Neurofibrillary tangles are abnormal clumps of protein found inside the brain’s nerve cells, known as neurons. These tangles are a distinguishing feature of several neurodegenerative conditions. Under a microscope, they appear as twisted, insoluble fibers that disrupt brain cell function. Their presence indicates the progression of certain brain disorders.
The Building Blocks of Tangles
Neurofibrillary tangles are primarily composed of a protein called tau. In a healthy brain, tau protein stabilizes microtubules, which act like internal railway tracks within neurons, transporting nutrients and molecules throughout the cell.
Tangle formation begins when tau protein undergoes an abnormal chemical change called hyperphosphorylation, where excessive phosphate groups attach to it.
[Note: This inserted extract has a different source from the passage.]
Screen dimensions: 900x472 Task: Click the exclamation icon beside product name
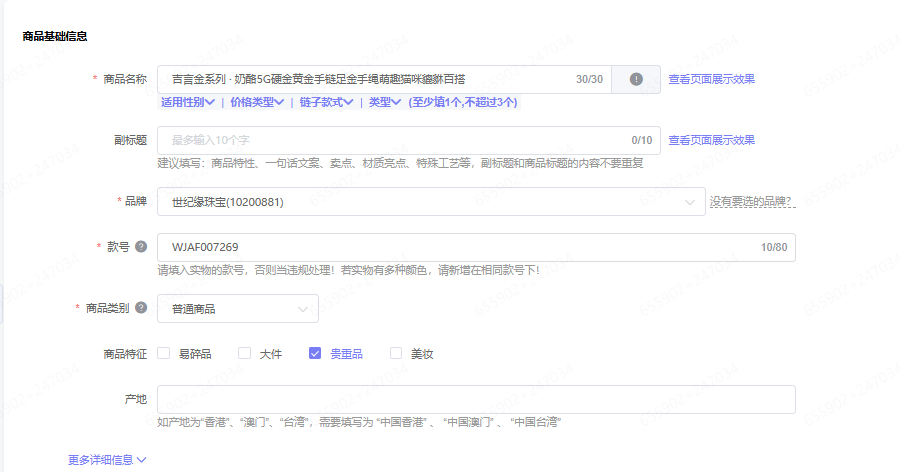coord(635,79)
When tau becomes hyperphosphorylated, it detaches from the microtubules, causing them to become unstable and eventually disintegrate. The unbound tau proteins then clump together, forming larger, twisted neurofibrillary tangles. This aggregation represents a significant departure from tau’s healthy role in maintaining neuronal structure and transport.
How Tangles Impact Brain Function
The presence of neurofibrillary tangles within neurons has serious consequences for brain function. As tau aggregates, it disrupts the neuron’s internal transport system. This disruption impedes the flow of essential nutrients and molecules, leading to cellular dysfunction and nerve cell death, a process called neurodegeneration.
The damage caused by tangles extends beyond individual cells, impairing communication between neurons. This breakdown in synaptic communication contributes to cognitive decline and memory problems. An increase in neurofibrillary tangle burden is associated with the severity of cognitive impairment.
Neurofibrillary Tangles and Disease
Neurofibrillary tangles are a prominent feature in several neurodegenerative diseases, with Alzheimer’s disease being the most recognized. In Alzheimer’s disease, these tangles are considered a hallmark pathology, accumulating in the cerebral cortex and hippocampus, brain regions involved in memory. The number of neurofibrillary tangles often correlates with the severity of dementia in Alzheimer’s patients, suggesting their direct involvement in neuronal dysfunction and the progression of symptoms such as memory loss, impaired judgment, and changes in personality.
While most commonly associated with Alzheimer’s, neurofibrillary tangles are also found in a group of disorders collectively known as tauopathies. These conditions primarily involve the abnormal accumulation of tau protein. Examples of other tauopathies include progressive supranuclear palsy (PSP), corticobasal degeneration (CBD), and Pick’s disease (PiD). Chronic traumatic encephalopathy (CTE), a condition often seen in individuals with a history of head injuries, also features tau tangle pathology. The presence of tangles in these diseases underscores the impact of tau protein dysfunction on brain health, although the patterns and types of tau aggregates can vary between conditions.
Distinguishing Tangles from Other Brain Changes
When discussing brain changes in neurodegenerative diseases, neurofibrillary tangles are often mentioned alongside amyloid plaques. These two pathologies are distinct yet frequently coexist, particularly in Alzheimer’s disease. Amyloid plaques are dense, sticky clumps of a different protein called beta-amyloid, which accumulate in the spaces between neurons, outside the cells.
In contrast, neurofibrillary tangles are formed inside neurons and are made of abnormal tau protein. While both are considered pathological hallmarks of Alzheimer’s disease, they play different roles in the disease process. Amyloid plaques are thought to disrupt communication between brain cells, while tangles interfere with the internal transport system and structural integrity of individual neurons. Although the precise mechanisms linking the formation of plaques and tangles are still being investigated, research suggests an interplay between these two protein abnormalities in the progression of Alzheimer’s.